>>>>>

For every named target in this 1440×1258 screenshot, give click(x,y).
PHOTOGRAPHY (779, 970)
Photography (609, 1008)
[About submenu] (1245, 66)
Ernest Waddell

<<<<<

WHAT IS EXPECTED >> Copy the material above, swapping "submenu" for "dropdown" and leaving everything else as it is.

WORKED SOLUTION >>
For every named target in this 1440×1258 screenshot, give click(x,y).
PHOTOGRAPHY (779, 970)
Photography (609, 1008)
[About dropdown] (1245, 66)
Ernest Waddell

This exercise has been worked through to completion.